EXERCISE REQUIREMENTS :: Give back exactly the lines of the material below, starting with the line with "Given: Expand the Laneka_Custom Layers folder" and going on through the line with "1176x1015 pixels.".

INPUT ::
***

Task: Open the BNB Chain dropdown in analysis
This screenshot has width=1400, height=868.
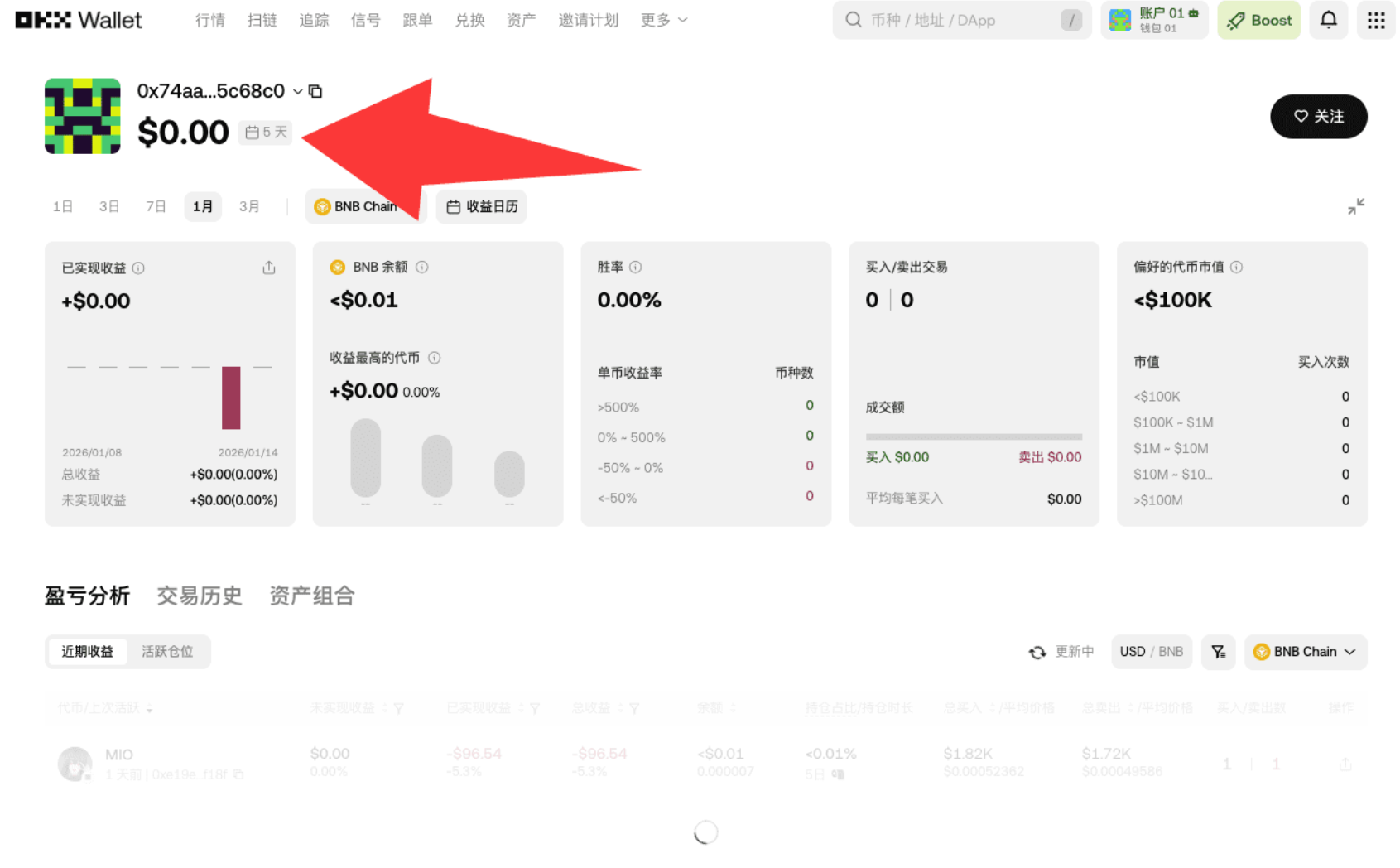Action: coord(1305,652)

***

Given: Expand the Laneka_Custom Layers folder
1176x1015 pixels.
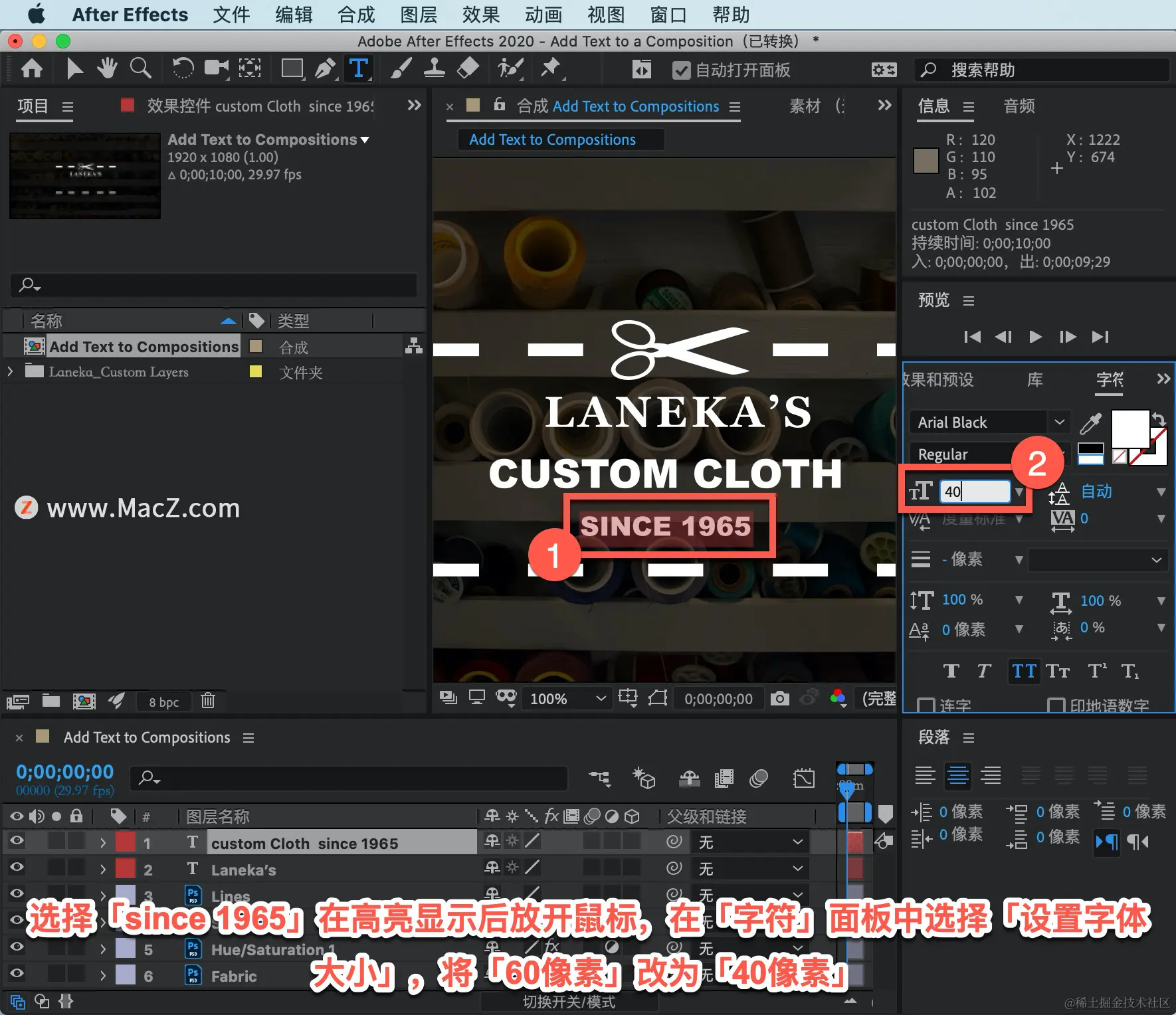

***

TASK RESULT ::
Given: Expand the Laneka_Custom Layers folder
1176x1015 pixels.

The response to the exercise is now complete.